PM - It says here, ‘‘Smoking-related diseases
cost the NHS £165 million a year.’’

Cabinet Secretary - Yes, but we’ve been into that. It has been shown that if those extra 100,000 people had lived to a ripe old age, they would have cost us even more in pensions and social security than they did in medical treatment. So financially speaking, it’s unquestionably better that they continue to die at about the present rate.

PM - When cholera killed 30,000 people in 1833, we got the Public Health Act. When smog killed 2,500 people in 1952, we got the Clean Air Act.
A commercial drug kills half a dozen people and we get it withdrawn from sale. Cigarettes kill 100,000 people a year and what do we get?

Cabinet Secretary - £4 billion a year. 25,000 jobs in the tobacco industry,
a flourishing cigarette export business, helping our balance of trade, 50,000 jobs related to tobacco - newsagents, packaging, transport…


Just thought that some of you might like to consider this little dialogue excerpt, it’s from a very good series…

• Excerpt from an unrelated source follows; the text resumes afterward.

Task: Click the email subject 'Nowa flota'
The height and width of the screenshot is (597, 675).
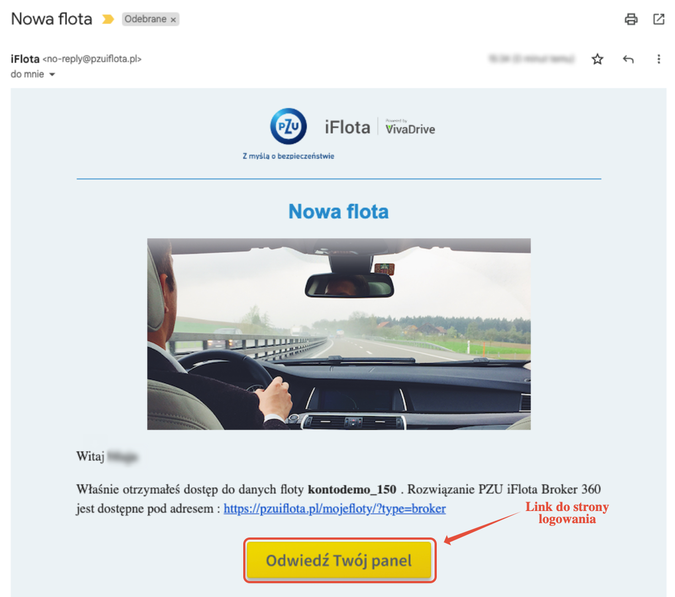Action: 52,19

It could be argued that homosexuality, drinking, smoking, chastity, and “unhealthy” food are all immoral without resorting to some religious texts.
They are immoral because they prevent the enrichment of the human species and its continued survival.
If everyone were to become either homosexual or chaste (think of the Shakers in Maine), humanity would disappear in one generation. Therefore, both are immoral.
If everyone were to become totally promiscuous, diseases would wipe out the species in a few generations.
If everyone were to start drinking, smoking, or eating “unhealthy” food regularly, we’d become, well, America…Then we’d die of some stupid illness because of thsoe unhealthy choices.
All of that is just from Kant’s Categorical Imperative. We could also weigh these choices on Mill’s Utilitarianism and come to the same response.

Ah… morality… remember the first contact with the notion of morality you had?

"It is wrong to do to others, what you would not like to have done onto urself… "

The above is using the “make believ” everyone-was-like-you notion… and through that gives you some kind of exagurated relationship with the whole of mankind… So by your actions you are not only atributing but DECIDING what kind of society you live in…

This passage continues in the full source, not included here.